Há que se contar ainda os bombardeios, tidos pela Organização das Nações Unidas como ilegais, de uma guerra com o Iêmen que causa o maior surto de cólera já registrado no mundo. Segundo o Human Rights Watch, até setembro do ano passado mais de 2.000 pessoas haviam morrido e mais de 700.000 estavam infectadas pela doença no país vizinho, que tinha ainda cerca de 17 milhões de pessoas em situação de fome. Além da crise humanitária, a aniquilação militar que a Arábia Saudita tem imposto ao Iêmen está abrindo espaço para os grupos jihadistas já citados, sobretudo a Al-Qaeda, historicamente forte na área, ocupar a região.
Mas esse texto não é necessariamente sobre os absurdos perpetrados pelo governo saudita abraçado pelo Ocidente. É sobre os erros da Fórmula E, que prega revoluções, ser o novo, mudar o mundo e repete os mesmos vícios antigos de suas antecessoras. Não é necessário pensar na África do Sul do Apartheid, o exemplo mais grosseiro de como a F1 resolveu fechar os olhos e ignorar até os maiores absurdos sociais do mundo, ou mesmo as corridas na Argentina sitiado pelo regime militar.

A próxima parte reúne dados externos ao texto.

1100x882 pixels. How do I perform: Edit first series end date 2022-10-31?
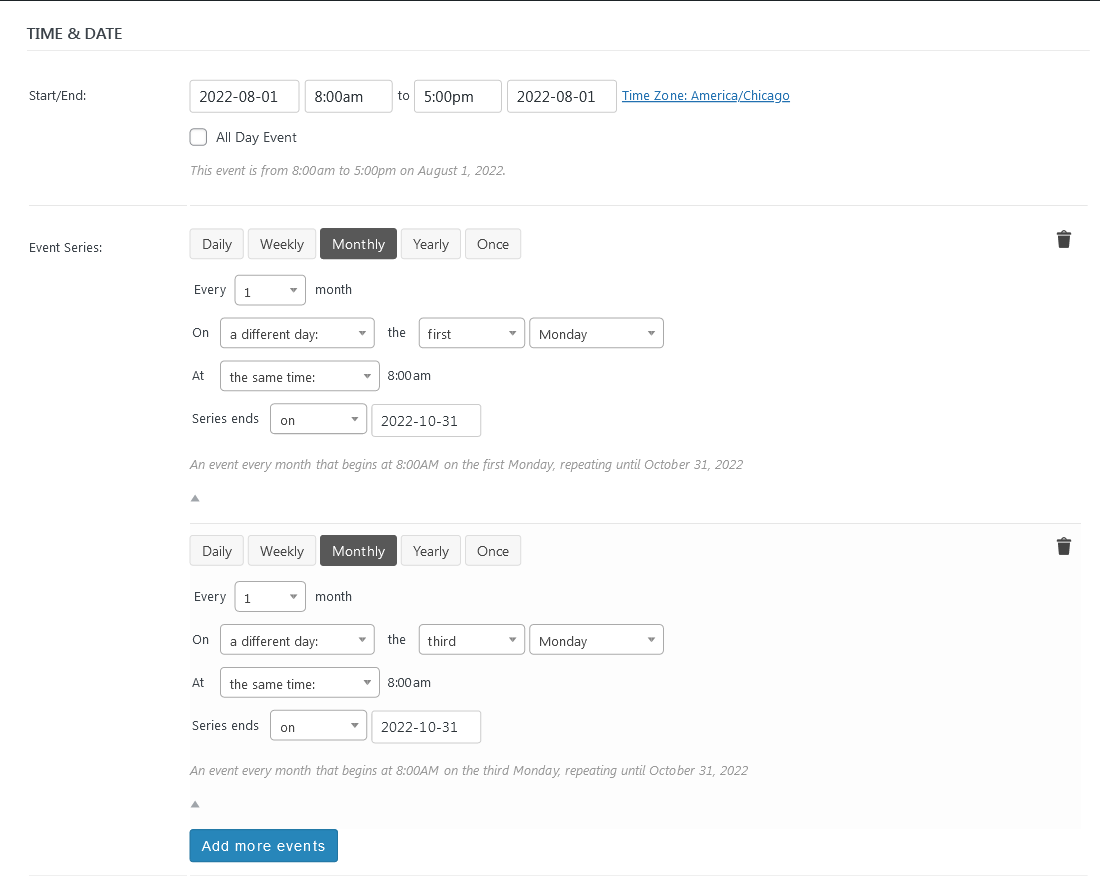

A F1 segue no Bahrein (Foto: Renault)
O Bahrein representa a participação da F1 atual em conluio com regimes opressores. Embora o GP local tenha sido cancelado em 2011, então em meio ao eclodir da Primavera Árabe quando ameaças e protestos intensos fizeram as equipes pressionarem a F1, o Mundial voltou ao local em 2012 – quando uma bomba explodiu perto de um carro com membros da Force India. Nos anos seguintes, os protestos continuaram.
Em 2013, várias organizações não-governamentais pediram que a F1 cancelasse a corrida em meio aos novos protestos, mas Bernie Ecclestone ironizou a situação. Tamanha a revolta que o grupo de hackers Anonymous chegou a prometer uma vingança contra o campeonato. Dias depois da corrida, a polícia local confirmou que desativou planos de ataques em massa durante o fim de semana. Em 2014, os protestos chegaram até a serem marcados por morte.
De qualquer forma, a F1 jamais estudou novamente qualquer represália ao Bahrein. O regime barenita também é um famoso abusador dos direitos humanos internacionais e recentemente passou a dissolver correntes políticas opositoras e destituir membros do clero tidos como críticos de seus postos.
Mas a F1, sobretudo sob a égide de Ecclestone, era o que era e não prometia nada diferente. A FE, por outro lado, promete um admirável mundo novo. O que faz lembrar a famosa música da banda inglesa The Who, ‘Won’t Get Fooled Again’.
“Vou tirar o chapéu para a nova constituição, fazer uma reverência para a nova revolução, sorrir com ironia para mudança ao redor. Vou pegar o meu violão e tocar, assim como fiz ontem, e então vou ajoelhar e rezar. Não seremos enganados novamente”, diz a música. “Conheça o novo chefe, ele é igual ao antigo.”
A FE pode ser a revolução em energia e mobilidade urbana. Isso tem seu valor, é evidente, mas a grande mudança de atitude prometida deve na parte onde mais se faz necessária: a parte humana.
Não, a Fórmula E não poderia se render ao dinheiro de Riad. É inaceitável. É o mesmo de antes, de novo.